Many perfectly guilty criminals insist that, but what if it was true? That indeed could be true in some cases, as a new revelation casts doubt on certain verdicts in the U.S. Justice system delivered since the mid-1990s. It stems from an important finding made by a team co-led by Nickolas Papadopoulos, a Johns Hopkins University geneticist. The team discovered that DNA from tiny symbiotic bacterial-descendants called mitochondria that live in our cells and give them energy varies from tissue to tissue in the human body.
The finding is significant as mitochondrial DNA analysis was considered a proven enough technique that U.S. law enforcement has been using it as a tool to identify criminals since the mid-1990s. Mitochondrial DNA analysis was often used in the cases where the human DNA was too damaged for accurate processing (there's numerous mitochondria in a cell, so there's a better chance of accurately processing it).
The new results, set to be published today in the Mar. 4 edition of the prestigious journal Nature, indicates that possibility of false negatives might be much higher than previously thought. Also, the chance of two people having the same mitochondrial DNA goes up as well.
As Dr. Papadopoulos comments, "I wouldn’t say that it throws other results out the window, but it does throw a curve ball."

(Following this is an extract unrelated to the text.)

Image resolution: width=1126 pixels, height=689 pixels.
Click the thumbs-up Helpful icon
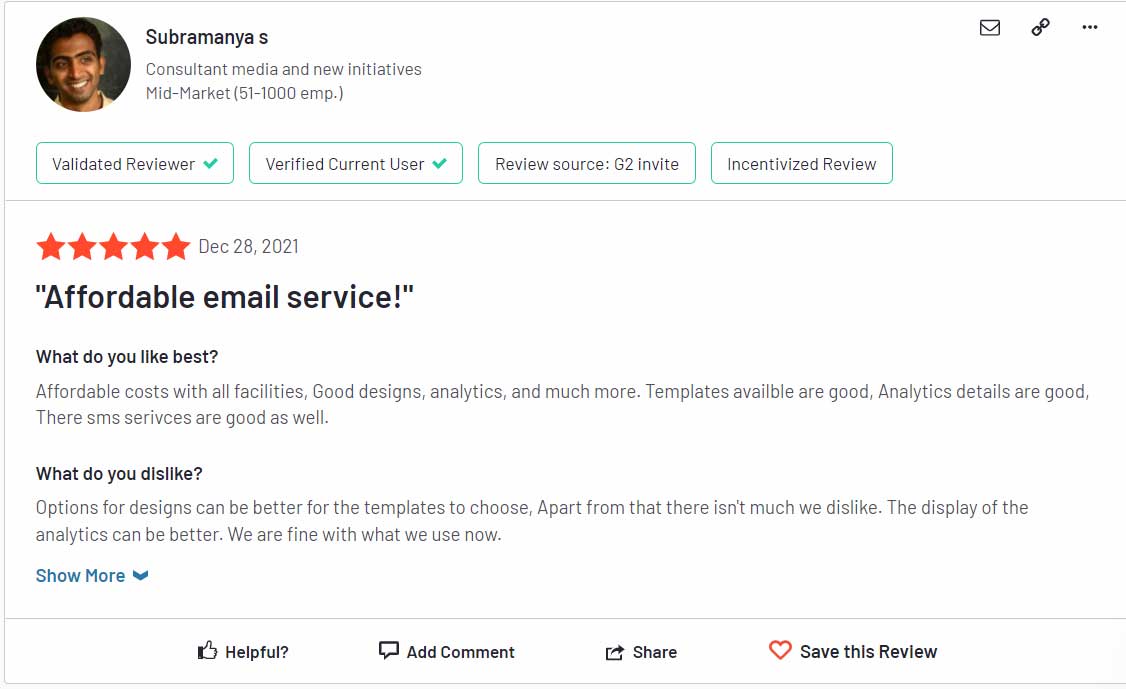tap(207, 650)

The new study used cutting edge gene sequencing equipment to analyze mitochondrial DNA from nine tissue types in two people. It found a great deal of variety of mitochondrial DNA in various tissues, much more variation than was previously thought to exist. For example, they found one DNA sequence was found in 7 percent of a person’s skeletal-muscle mitochondria, but 90 percent of their kidney mitochondria.
Dr. Papadopoulos describes, "It’s more than was thought, and was present in almost every tissue we looked at."
In order to get proper results, the study indicates, law enforcement would have to collect mitochondrial DNA from multiple regions in the suspect or victim's body.
Some aren't convinced that the results are accurate. John Planz, associate director of the DNA Identity Laboratory at the University of North Texas Health Science Center says that past studies which indicated the same thing turned out to be the result of measurement errors.
Still, if the results are validated it could lead to a major shakeup in the field of forensics, including criminal forensics. It could even lead to some appeals in the near future. And it's not the only storm brewing for DNA evidence on the horizon; other studies have also cast doubts on the validity of using DNA evidence in court (among other things, anyone who has taken an intro biochemistry or molecular biology course should be able to recognize that it would be relatively elementary for a criminal to plant DNA evidence, such as hair or dandruff, from someone they lived in close quarters with, on a victim).